Chapter Text
She scoots back on her bed, her hand groping the wall behind her for the light switch, and by some lightning strike of common idiocy bonks her head against the headboard hard as her finger clicks off the light. Sparks fly and her eyes squeeze shut instinctively; fucking ow.
“Bitch,” she mutters to herself, and when she opens her eyes she’s not in her room. It takes her eyes a moment to adjust to the darkness, and another moment for her heart to fucking drop to the pits below, but it’s evidentially clear that she’s not where she was a moment ago. There’s a man beneath her.
She’s sitting on a man. The bed is large and wide and she is sitting on a man, a familiar-looking man, and she lurches back, legs slung around his torso, and his eyes snap open.
She screams. He lets out a hoarse shout, and they’re just yelling at each other for a solid moment, and then he pushes her off him with a flurry of limbs and she topples in a great big arc all the way down to the floor. If it were as if everything was happening in slow motion, a fog of disorientation blurring her vision, things crystallise into harsh focus when she falls on her arm, and feels the distinct crack of bone.
Tears spring to her eyes.
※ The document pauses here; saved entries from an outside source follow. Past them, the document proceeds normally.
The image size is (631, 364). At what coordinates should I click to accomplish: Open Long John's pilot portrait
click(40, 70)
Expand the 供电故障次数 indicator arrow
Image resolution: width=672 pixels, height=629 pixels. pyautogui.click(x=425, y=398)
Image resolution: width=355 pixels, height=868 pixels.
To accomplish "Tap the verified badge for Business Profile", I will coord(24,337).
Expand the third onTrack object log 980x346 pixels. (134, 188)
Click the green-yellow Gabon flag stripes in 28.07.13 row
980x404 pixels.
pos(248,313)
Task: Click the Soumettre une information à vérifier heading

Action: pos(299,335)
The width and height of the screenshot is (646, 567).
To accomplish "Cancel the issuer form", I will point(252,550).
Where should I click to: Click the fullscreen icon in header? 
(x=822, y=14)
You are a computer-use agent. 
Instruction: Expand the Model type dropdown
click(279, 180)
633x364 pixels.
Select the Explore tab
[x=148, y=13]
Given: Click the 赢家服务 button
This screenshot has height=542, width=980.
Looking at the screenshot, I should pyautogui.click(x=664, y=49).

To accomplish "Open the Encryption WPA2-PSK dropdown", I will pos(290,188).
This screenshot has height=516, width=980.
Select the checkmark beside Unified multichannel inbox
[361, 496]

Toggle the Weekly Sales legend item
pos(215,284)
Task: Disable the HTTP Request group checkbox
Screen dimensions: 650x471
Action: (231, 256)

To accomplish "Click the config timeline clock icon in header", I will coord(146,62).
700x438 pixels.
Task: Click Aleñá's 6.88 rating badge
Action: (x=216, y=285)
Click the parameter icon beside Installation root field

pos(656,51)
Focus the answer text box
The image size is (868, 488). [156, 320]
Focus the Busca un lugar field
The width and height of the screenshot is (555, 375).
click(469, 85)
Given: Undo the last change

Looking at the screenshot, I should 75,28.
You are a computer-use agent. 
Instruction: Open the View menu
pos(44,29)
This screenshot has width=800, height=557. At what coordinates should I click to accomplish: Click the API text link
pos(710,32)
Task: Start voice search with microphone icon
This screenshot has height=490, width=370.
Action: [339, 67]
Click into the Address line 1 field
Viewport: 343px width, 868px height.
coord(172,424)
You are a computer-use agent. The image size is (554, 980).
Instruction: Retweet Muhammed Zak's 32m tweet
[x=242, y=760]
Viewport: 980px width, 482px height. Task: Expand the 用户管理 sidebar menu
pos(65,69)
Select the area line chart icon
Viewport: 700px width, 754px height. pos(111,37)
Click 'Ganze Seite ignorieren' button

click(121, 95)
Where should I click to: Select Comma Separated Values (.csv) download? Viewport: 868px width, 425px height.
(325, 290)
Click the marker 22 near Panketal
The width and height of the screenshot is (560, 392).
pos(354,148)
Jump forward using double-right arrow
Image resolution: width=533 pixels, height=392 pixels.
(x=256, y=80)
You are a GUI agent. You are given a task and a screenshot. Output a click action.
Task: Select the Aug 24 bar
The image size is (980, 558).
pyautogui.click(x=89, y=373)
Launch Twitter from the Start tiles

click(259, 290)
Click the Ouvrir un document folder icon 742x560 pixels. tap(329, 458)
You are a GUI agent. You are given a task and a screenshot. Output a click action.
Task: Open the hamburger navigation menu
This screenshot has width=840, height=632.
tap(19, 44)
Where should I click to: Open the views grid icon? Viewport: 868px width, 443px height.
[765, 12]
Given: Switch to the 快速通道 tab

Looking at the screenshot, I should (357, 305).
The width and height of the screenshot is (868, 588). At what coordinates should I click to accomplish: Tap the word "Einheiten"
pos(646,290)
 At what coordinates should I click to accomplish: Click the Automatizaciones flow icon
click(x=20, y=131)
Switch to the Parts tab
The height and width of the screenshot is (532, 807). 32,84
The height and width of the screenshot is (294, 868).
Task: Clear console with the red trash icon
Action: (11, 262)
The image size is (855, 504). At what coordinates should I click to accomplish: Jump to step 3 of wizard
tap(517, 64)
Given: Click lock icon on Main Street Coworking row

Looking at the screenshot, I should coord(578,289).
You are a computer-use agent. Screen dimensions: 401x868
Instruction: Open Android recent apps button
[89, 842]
She’s broken arms before, swinging wildly around the monkey bars in her youth, but the immediate pain is intense, and sharp, and—
A hand grips her hair and wrenches her up; it’s the man, angry and bewildered in equal measure, and they meet eyes for just a second before he shoves her back, tearing the hair off her scalp. Pain blossoms again. He’s barking out lines, but her ears are ringing, and she’s quite sure she’s having the worst fucking nightmare ever or some sort of epileptic episode. The man steps closer, menacingly, and she tries to crawl back reflexively, but finds herself against the bedpost. It’s a tall fucking bed, she thinks, numb, and the man snarls: “Who the fuck thought sending you would be a good idea?”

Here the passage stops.